» Task statement:
Repeat every entry in full. Match each line exactly.

» Record excerpts:

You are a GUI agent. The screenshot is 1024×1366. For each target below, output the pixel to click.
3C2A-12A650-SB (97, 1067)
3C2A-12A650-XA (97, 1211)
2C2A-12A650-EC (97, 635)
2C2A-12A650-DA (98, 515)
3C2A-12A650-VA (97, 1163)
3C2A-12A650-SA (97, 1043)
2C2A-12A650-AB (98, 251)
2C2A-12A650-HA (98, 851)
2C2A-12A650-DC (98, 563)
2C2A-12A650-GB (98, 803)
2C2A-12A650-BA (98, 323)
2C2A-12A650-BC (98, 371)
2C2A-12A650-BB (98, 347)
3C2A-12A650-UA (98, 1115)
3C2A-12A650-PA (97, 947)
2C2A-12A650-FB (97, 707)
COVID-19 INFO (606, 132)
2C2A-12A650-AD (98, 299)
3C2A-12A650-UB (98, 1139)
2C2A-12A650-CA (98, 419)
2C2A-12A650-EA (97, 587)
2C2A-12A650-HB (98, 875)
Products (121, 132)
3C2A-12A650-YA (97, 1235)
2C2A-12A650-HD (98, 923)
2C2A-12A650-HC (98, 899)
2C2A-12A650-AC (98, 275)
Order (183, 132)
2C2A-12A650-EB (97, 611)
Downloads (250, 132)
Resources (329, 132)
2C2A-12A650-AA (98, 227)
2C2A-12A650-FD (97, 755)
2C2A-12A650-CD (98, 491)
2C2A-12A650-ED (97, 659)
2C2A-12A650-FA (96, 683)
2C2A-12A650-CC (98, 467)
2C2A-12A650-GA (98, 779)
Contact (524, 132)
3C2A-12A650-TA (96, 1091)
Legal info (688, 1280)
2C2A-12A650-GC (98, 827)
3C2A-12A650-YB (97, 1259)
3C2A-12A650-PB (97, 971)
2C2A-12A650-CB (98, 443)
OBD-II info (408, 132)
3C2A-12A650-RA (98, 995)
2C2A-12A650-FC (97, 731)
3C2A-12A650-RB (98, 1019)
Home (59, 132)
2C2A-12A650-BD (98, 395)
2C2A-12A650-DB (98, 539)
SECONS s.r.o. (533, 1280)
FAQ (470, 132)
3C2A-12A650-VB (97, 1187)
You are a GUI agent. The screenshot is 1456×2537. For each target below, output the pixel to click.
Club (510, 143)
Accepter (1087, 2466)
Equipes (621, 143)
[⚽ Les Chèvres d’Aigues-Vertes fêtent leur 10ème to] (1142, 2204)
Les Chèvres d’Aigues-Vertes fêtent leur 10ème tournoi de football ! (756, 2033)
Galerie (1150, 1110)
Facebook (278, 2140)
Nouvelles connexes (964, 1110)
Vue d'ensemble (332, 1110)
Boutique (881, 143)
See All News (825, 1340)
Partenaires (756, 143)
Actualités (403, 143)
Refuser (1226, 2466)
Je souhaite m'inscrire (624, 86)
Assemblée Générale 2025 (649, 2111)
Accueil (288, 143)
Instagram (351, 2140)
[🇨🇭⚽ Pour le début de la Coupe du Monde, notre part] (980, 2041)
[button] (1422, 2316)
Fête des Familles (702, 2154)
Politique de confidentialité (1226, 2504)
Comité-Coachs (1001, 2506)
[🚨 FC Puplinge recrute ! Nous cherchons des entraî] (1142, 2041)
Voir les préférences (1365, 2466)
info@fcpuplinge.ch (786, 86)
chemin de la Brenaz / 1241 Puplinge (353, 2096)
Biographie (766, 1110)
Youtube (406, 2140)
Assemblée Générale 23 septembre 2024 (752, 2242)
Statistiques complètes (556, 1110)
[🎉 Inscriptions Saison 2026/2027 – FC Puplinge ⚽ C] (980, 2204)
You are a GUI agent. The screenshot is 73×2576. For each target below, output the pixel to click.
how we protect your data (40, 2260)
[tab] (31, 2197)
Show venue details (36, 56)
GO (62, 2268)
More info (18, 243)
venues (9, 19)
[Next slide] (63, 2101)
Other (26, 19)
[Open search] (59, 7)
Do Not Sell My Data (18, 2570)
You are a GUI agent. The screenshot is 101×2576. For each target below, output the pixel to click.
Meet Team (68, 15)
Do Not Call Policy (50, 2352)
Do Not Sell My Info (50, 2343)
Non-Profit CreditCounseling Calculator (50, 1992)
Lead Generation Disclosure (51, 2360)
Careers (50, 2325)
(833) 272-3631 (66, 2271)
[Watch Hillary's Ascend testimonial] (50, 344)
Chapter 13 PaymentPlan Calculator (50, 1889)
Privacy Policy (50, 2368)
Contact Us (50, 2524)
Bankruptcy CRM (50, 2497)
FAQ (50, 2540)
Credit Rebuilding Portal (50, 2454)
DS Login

» Reply:
You are a GUI agent. The screenshot is 1024×1366. For each target below, output the pixel to click.
3C2A-12A650-SB (97, 1067)
3C2A-12A650-XA (97, 1211)
2C2A-12A650-EC (97, 635)
2C2A-12A650-DA (98, 515)
3C2A-12A650-VA (97, 1163)
3C2A-12A650-SA (97, 1043)
2C2A-12A650-AB (98, 251)
2C2A-12A650-HA (98, 851)
2C2A-12A650-DC (98, 563)
2C2A-12A650-GB (98, 803)
2C2A-12A650-BA (98, 323)
2C2A-12A650-BC (98, 371)
2C2A-12A650-BB (98, 347)
3C2A-12A650-UA (98, 1115)
3C2A-12A650-PA (97, 947)
2C2A-12A650-FB (97, 707)
COVID-19 INFO (606, 132)
2C2A-12A650-AD (98, 299)
3C2A-12A650-UB (98, 1139)
2C2A-12A650-CA (98, 419)
2C2A-12A650-EA (97, 587)
2C2A-12A650-HB (98, 875)
Products (121, 132)
3C2A-12A650-YA (97, 1235)
2C2A-12A650-HD (98, 923)
2C2A-12A650-HC (98, 899)
2C2A-12A650-AC (98, 275)
Order (183, 132)
2C2A-12A650-EB (97, 611)
Downloads (250, 132)
Resources (329, 132)
2C2A-12A650-AA (98, 227)
2C2A-12A650-FD (97, 755)
2C2A-12A650-CD (98, 491)
2C2A-12A650-ED (97, 659)
2C2A-12A650-FA (96, 683)
2C2A-12A650-CC (98, 467)
2C2A-12A650-GA (98, 779)
Contact (524, 132)
3C2A-12A650-TA (96, 1091)
Legal info (688, 1280)
2C2A-12A650-GC (98, 827)
3C2A-12A650-YB (97, 1259)
3C2A-12A650-PB (97, 971)
2C2A-12A650-CB (98, 443)
OBD-II info (408, 132)
3C2A-12A650-RA (98, 995)
2C2A-12A650-FC (97, 731)
3C2A-12A650-RB (98, 1019)
Home (59, 132)
2C2A-12A650-BD (98, 395)
2C2A-12A650-DB (98, 539)
SECONS s.r.o. (533, 1280)
FAQ (470, 132)
3C2A-12A650-VB (97, 1187)
You are a GUI agent. The screenshot is 1456×2537. For each target below, output the pixel to click.
Club (510, 143)
Accepter (1087, 2466)
Equipes (621, 143)
[⚽ Les Chèvres d’Aigues-Vertes fêtent leur 10ème to] (1142, 2204)
Les Chèvres d’Aigues-Vertes fêtent leur 10ème tournoi de football ! (756, 2033)
Galerie (1150, 1110)
Facebook (278, 2140)
Nouvelles connexes (964, 1110)
Vue d'ensemble (332, 1110)
Boutique (881, 143)
See All News (825, 1340)
Partenaires (756, 143)
Actualités (403, 143)
Refuser (1226, 2466)
Je souhaite m'inscrire (624, 86)
Assemblée Générale 2025 (649, 2111)
Accueil (288, 143)
Instagram (351, 2140)
[🇨🇭⚽ Pour le début de la Coupe du Monde, notre part] (980, 2041)
[button] (1422, 2316)
Fête des Familles (702, 2154)
Politique de confidentialité (1226, 2504)
Comité-Coachs (1001, 2506)
[🚨 FC Puplinge recrute ! Nous cherchons des entraî] (1142, 2041)
Voir les préférences (1365, 2466)
info@fcpuplinge.ch (786, 86)
chemin de la Brenaz / 1241 Puplinge (353, 2096)
Biographie (766, 1110)
Youtube (406, 2140)
Assemblée Générale 23 septembre 2024 (752, 2242)
Statistiques complètes (556, 1110)
[🎉 Inscriptions Saison 2026/2027 – FC Puplinge ⚽ C] (980, 2204)
You are a GUI agent. The screenshot is 73×2576. For each target below, output the pixel to click.
how we protect your data (40, 2260)
[tab] (31, 2197)
Show venue details (36, 56)
GO (62, 2268)
More info (18, 243)
venues (9, 19)
[Next slide] (63, 2101)
Other (26, 19)
[Open search] (59, 7)
Do Not Sell My Data (18, 2570)
You are a GUI agent. The screenshot is 101×2576. For each target below, output the pixel to click.
Meet Team (68, 15)
Do Not Call Policy (50, 2352)
Do Not Sell My Info (50, 2343)
Non-Profit CreditCounseling Calculator (50, 1992)
Lead Generation Disclosure (51, 2360)
Careers (50, 2325)
(833) 272-3631 (66, 2271)
[Watch Hillary's Ascend testimonial] (50, 344)
Chapter 13 PaymentPlan Calculator (50, 1889)
Privacy Policy (50, 2368)
Contact Us (50, 2524)
Bankruptcy CRM (50, 2497)
FAQ (50, 2540)
Credit Rebuilding Portal (50, 2454)
DS Login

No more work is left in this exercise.